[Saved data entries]

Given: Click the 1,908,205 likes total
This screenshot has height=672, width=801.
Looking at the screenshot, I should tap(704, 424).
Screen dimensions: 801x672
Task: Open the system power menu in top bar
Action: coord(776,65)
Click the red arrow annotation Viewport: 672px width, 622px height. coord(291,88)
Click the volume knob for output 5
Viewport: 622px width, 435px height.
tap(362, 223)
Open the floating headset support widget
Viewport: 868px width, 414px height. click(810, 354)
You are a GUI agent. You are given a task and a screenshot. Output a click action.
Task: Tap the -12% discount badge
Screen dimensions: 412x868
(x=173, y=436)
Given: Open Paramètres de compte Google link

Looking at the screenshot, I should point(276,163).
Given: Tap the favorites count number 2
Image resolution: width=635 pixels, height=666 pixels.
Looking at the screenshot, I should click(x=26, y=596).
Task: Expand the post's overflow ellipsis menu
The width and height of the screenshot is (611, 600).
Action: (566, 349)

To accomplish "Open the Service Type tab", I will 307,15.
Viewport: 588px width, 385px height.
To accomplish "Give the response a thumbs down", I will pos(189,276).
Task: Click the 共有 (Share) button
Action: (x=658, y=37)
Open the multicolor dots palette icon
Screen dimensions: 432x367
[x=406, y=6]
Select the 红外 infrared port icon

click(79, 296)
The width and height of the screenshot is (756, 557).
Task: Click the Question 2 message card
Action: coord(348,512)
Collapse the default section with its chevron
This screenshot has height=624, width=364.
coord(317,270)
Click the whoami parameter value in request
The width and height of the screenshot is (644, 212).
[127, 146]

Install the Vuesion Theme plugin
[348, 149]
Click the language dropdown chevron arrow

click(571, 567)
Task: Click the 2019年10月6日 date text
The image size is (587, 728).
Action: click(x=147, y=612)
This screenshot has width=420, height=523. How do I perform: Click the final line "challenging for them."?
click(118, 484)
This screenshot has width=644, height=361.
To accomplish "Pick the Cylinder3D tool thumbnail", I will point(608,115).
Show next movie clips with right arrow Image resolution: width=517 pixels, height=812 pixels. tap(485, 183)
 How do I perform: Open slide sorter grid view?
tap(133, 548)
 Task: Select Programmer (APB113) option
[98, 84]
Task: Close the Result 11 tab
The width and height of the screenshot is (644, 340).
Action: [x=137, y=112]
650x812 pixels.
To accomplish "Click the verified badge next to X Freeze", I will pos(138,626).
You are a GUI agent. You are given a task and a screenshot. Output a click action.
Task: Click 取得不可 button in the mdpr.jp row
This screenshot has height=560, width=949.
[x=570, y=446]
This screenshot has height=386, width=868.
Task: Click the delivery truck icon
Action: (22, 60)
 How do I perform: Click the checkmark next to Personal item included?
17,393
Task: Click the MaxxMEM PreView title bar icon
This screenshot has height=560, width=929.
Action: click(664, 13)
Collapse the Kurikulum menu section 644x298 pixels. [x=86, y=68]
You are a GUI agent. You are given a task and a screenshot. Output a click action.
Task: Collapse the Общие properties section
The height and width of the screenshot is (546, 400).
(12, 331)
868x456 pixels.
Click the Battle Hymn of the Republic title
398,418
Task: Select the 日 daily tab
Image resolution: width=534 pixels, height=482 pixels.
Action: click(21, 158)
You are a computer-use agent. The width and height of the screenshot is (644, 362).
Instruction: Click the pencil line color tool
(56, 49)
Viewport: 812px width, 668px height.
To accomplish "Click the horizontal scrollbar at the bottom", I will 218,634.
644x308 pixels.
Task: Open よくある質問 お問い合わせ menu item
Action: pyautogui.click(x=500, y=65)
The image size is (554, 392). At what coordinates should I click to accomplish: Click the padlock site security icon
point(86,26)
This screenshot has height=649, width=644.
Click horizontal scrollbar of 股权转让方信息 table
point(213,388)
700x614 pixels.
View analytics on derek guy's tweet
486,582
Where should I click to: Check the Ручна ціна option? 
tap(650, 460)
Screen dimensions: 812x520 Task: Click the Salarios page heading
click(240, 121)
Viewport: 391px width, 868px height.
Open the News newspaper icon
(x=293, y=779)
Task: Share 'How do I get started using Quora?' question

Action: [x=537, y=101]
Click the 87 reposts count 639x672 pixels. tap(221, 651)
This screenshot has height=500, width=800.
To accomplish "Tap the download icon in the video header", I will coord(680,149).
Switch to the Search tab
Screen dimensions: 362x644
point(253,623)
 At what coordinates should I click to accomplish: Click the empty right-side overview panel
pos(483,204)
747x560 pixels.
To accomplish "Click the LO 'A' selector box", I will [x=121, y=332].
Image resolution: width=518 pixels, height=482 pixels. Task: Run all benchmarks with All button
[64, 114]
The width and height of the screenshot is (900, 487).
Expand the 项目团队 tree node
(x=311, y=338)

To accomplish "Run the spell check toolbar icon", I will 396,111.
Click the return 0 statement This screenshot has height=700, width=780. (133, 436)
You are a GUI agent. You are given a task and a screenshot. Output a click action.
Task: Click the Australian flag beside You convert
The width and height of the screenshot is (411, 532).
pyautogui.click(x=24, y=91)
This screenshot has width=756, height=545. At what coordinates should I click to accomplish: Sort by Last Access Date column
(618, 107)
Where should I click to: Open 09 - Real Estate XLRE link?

WORK TO BE COMPLETED:
Your answer should consist of the lines from the line with "Task: Select the 日 daily tab" to the line with "Task: Click the Australian" above, repeated exactly, both ends included.

TASK ANSWER:
Task: Select the 日 daily tab
Image resolution: width=534 pixels, height=482 pixels.
Action: click(21, 158)
You are a computer-use agent. The width and height of the screenshot is (644, 362).
Instruction: Click the pencil line color tool
(56, 49)
Viewport: 812px width, 668px height.
To accomplish "Click the horizontal scrollbar at the bottom", I will 218,634.
644x308 pixels.
Task: Open よくある質問 お問い合わせ menu item
Action: pyautogui.click(x=500, y=65)
The image size is (554, 392). At what coordinates should I click to accomplish: Click the padlock site security icon
point(86,26)
This screenshot has height=649, width=644.
Click horizontal scrollbar of 股权转让方信息 table
point(213,388)
700x614 pixels.
View analytics on derek guy's tweet
486,582
Where should I click to: Check the Ручна ціна option? 
tap(650, 460)
Screen dimensions: 812x520 Task: Click the Salarios page heading
click(240, 121)
Viewport: 391px width, 868px height.
Open the News newspaper icon
(x=293, y=779)
Task: Share 'How do I get started using Quora?' question

Action: [x=537, y=101]
Click the 87 reposts count 639x672 pixels. tap(221, 651)
This screenshot has height=500, width=800.
To accomplish "Tap the download icon in the video header", I will coord(680,149).
Switch to the Search tab
Screen dimensions: 362x644
point(253,623)
 At what coordinates should I click to accomplish: Click the empty right-side overview panel
pos(483,204)
747x560 pixels.
To accomplish "Click the LO 'A' selector box", I will [x=121, y=332].
Image resolution: width=518 pixels, height=482 pixels. Task: Run all benchmarks with All button
[64, 114]
The width and height of the screenshot is (900, 487).
Expand the 项目团队 tree node
(x=311, y=338)

To accomplish "Run the spell check toolbar icon", I will 396,111.
Click the return 0 statement This screenshot has height=700, width=780. (133, 436)
You are a GUI agent. You are given a task and a screenshot. Output a click action.
Task: Click the Australian flag beside You convert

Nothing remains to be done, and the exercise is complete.